A INGLÓRIA BATALHA DO PEQUENO HIPPIE

Além de jogador de futebol, camisa dez da Gávea, queria ter sido hippie, sem tomar banho durante semanas, deixar meu cabelo crescer livremente, usar roupas coloridas e largadas. Fazer amor livre. Respeitar a natureza. Arte por todos os lados. Adotar a paz e o amor como lema. Ao invés de lutar contra o poder, tentar criar o não-poder, que alguns também chamam de liberdade. E, acima de tudo, lutar contra a sociedade de consumo. Infelizmente nasci uma década depois, quando o movimento estava no auge eu ainda usava calças curtas. Virei um menino bem comportado, careta e estudioso que tomava banho todos os dias.

Mas sempre houve em mim um coração meio hippie batendo descompassado neste mundo. Tinha quatro anos quando a Ditadura Militar entrou em campo com sua brutalidade e ignorância. Muitos se esquecem que a brutalidade era o meio, mas o fim era a ignorância. Há também quem se esqueça de que a época da Ditadura foi a época da mais violenta americanização da nossa cultura, dos nossos costumes. Foi o momento da implantação definitiva da sociedade de consumo, tão bem cantada por Elis Regina em 1970, na música “Comunicação” (Edson Alencar / Hélio Matheus):

 

“Sigo o anúncio e vejo

Em forma de desejo o sabonete

Em forma de sorvete acordo e durmo

Na televisão

 

Creme dental, saúde, vivo num sorriso o paraíso

Quase que jogado, impulsionado no comercial

Só tomava chá

Quase que forçado vou tomar café”

 

Talvez tenha sido a audição dessa música. Ou então o lado hippie do meu coração. O fato é que eu me recusava bravamente a ser um pequeno consumidor. Quando nossa mãe nos levava, a mim e a minha irmã mais nova, para comprar roupas e sapatos em Copacabana, meu comportamento era insólito.

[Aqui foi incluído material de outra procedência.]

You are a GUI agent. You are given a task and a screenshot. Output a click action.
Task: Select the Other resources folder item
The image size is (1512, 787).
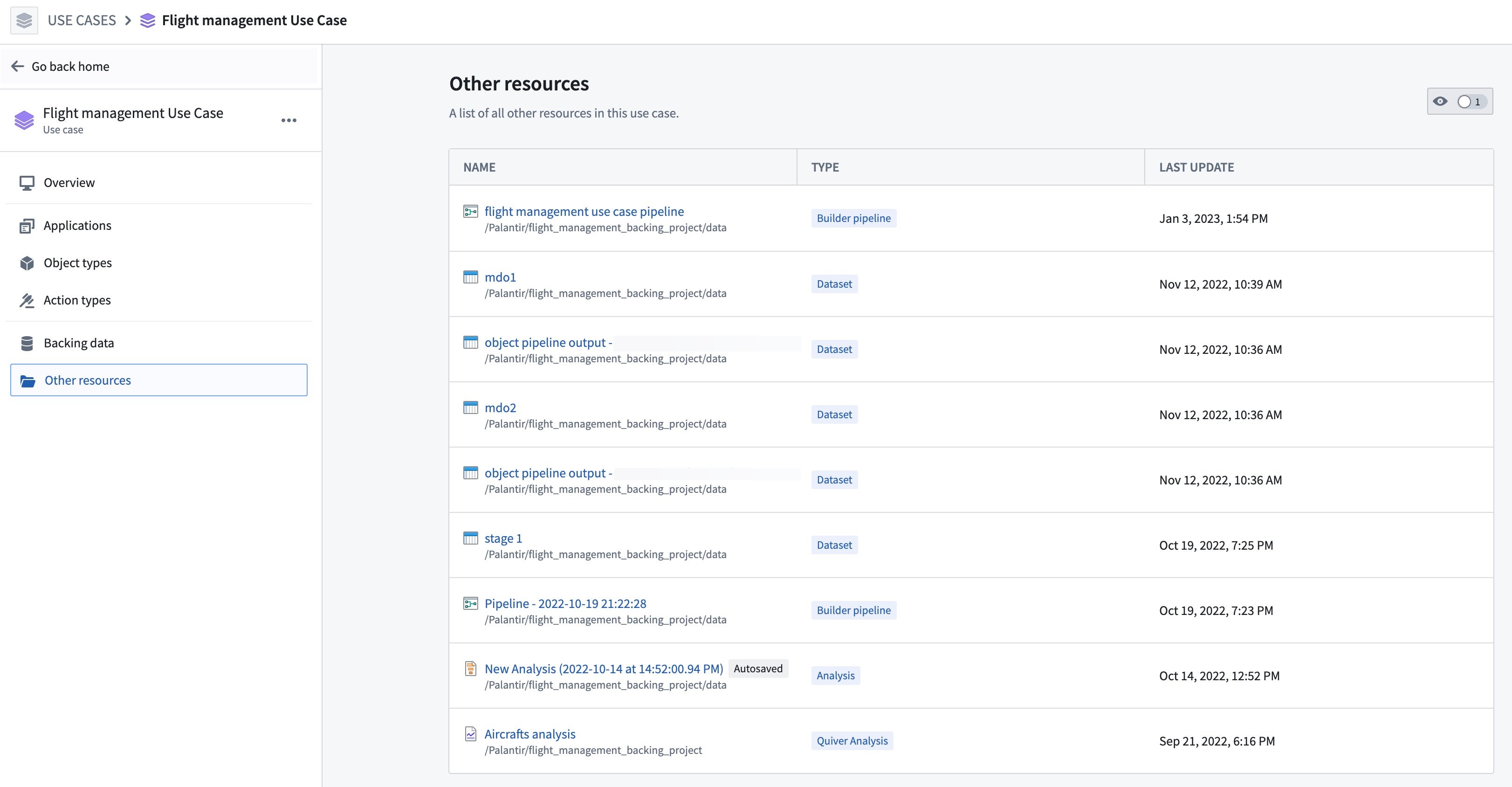point(159,380)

Eu simplesmente me recusava a entrar na loja.

Tinha desenvolvido uma técnica de resistência. Ficava do lado de fora. Dizia que estava vendo a vitrine. Quando minha mãe saía da loja e falava que eu tinha que entrar para comprar um sapato ou uma camisa, eu apontava o dedinho para a vitrine e dizia: já escolhi aquele ali. E não aceitava ponderações. Assim eu não precisava entrar na loja e receber dezenas de ofertas. Os objetos sempre me pareceram o que são: coisas mortas.

Até hoje, tenho uma enorme dificuldade em comprar minhas vestimentas. Meus alunos e alunas decerto hão de lembrar-se das mesmas roupas e quiçá do mesmo sapato que usei durante um semestre inteiro ou mais. Peço desculpas, mas minha falta de elegância sempre foi uma forma de resistência.

Por não pegarem em armas, os hippies muitas vezes foram vistos como alienados. Não se percebe que eles atacavam o coração do capitalismo: o fetiche da mercadoria. Ele é um inimigo mais poderoso e difícil de destruir do que mil Bastilhas, que muitas vezes são destruídas para se colocar outra no lugar, diga-se de passagem.

O movimento hippie abriu muitos caminhos, hoje presentes na luta das “minorias”, no movimento ecológico, no movimento pacifista. Sim, apesar de tudo isso, os hippies perderam a sua luta central: contra a sociedade de consumo.

Mas isso não quer dizer que não possamos continuar lutando.